Praxis- und Teilhabebegriff
Ehrenamt
Ehrenamt ist freiwillige, nicht verpflichtende und grundsätzlich unbezahlte Arbeit oder Tätigkeit für andere, Organisationen oder das Gemeinwesen.
Auf einen Blick
- Einordnung: Praxis- und Teilhabebegriff im Bereich Teilhabe, Arbeit & Gemeinwohl.
- Wofür der Begriff gebraucht wird: Er hilft, die passende Frage zu Zuständen, Ursachen, Folgen und Grenzen zu stellen.
- Wirkungsökonomisch zählen Datenqualität, Bilanzgrenze, Zeitbezug, Nebenfolgen und Rückkopplung in Entscheidungen.

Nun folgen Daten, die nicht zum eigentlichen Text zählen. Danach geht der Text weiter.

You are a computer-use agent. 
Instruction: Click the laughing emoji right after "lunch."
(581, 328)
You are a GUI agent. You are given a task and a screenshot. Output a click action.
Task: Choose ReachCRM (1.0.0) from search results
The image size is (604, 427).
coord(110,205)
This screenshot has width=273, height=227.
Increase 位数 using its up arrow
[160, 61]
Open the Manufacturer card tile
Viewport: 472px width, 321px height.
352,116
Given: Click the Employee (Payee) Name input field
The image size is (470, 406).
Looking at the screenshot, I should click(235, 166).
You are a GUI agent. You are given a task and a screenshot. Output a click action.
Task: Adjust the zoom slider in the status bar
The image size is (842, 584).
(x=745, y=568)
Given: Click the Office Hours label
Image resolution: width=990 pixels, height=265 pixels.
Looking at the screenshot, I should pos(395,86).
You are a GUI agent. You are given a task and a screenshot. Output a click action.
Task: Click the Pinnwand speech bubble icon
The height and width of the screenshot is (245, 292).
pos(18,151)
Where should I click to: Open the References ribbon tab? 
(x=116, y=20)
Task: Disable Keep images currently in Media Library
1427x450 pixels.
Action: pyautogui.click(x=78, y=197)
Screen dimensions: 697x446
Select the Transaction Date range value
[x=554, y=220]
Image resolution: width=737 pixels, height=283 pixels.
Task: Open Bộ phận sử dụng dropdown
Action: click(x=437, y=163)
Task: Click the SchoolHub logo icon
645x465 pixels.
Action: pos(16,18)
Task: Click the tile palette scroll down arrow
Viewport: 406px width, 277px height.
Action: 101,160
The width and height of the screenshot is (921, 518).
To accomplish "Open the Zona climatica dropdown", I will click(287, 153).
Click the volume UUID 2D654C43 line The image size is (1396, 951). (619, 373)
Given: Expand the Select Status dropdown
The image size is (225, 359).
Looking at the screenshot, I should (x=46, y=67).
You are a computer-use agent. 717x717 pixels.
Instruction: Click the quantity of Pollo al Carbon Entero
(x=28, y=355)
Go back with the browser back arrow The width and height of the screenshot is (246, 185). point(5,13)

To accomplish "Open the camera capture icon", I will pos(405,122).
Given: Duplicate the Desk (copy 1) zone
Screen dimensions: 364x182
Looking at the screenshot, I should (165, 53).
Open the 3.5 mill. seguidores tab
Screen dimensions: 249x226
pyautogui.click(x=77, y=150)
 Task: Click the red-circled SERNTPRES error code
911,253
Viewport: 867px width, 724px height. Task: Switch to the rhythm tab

- Der Begriff ist keine fertige Bewertung und darf nicht isoliert gelesen werden. Er ist besonders anschlussfähig an Gemeinwohl, Teilhabe, Wirkung.
Definition
Was der Begriff zusätzlich aussagt
Ehrenamt ist nicht gleich unbezahlte Sorgearbeit im eigenen Haushalt und nicht gleich verpflichtender Dienst. Seine Bedeutung darf nicht dazu führen, dass soziale Sicherung oder öffentliche Infrastruktur auf kostenlose Arbeit abgewälzt werden. Für Wirkungsanalyse sind Stunden, Zahl der Engagierten und erzielte Zustandsveränderungen verschiedene Größen.
Wirkungsökonomie
Einordnung in der Wirkungsökonomie
Die WÖk kann ehrenamtliche Tätigkeit als möglichen Beitrag zu Teilhabe und Gemeinwohl betrachten. Sie darf daraus keine individuelle Verdiensthierarchie, keine Leistungskürzung und keinen Social-Credit-Mechanismus machen. Anerkennung braucht Freiwilligkeit, Datenschutz und Schutz vor Ausbeutung.
Verwendung
Verwendung
Freiwilligkeit, Tätigkeit, Unterstützung, Grenzen und tatsächliche Wirkung getrennt beschreiben. Ehrenamtsstunden nicht automatisch in Geld, Punkte oder Ansprüche übersetzen.
Abgrenzung
Abgrenzung
- unbezahlte Sorgearbeit im eigenen Haushalt
- Pflichtdienst
- moralische Überlegenheit
- Wirkungsnachweis
- individueller Wirkungslohn
Mess- und Steuerungsbezug
Wie daraus eine prüfbare Wirkungsfrage wird
Prüfbar wird „Ehrenamt“, wenn klar ist, welcher Zustand betrachtet wird, welche Quelle herangezogen wird, welche Bilanzgrenze gilt und welche Veränderung tatsächlich gemeint ist.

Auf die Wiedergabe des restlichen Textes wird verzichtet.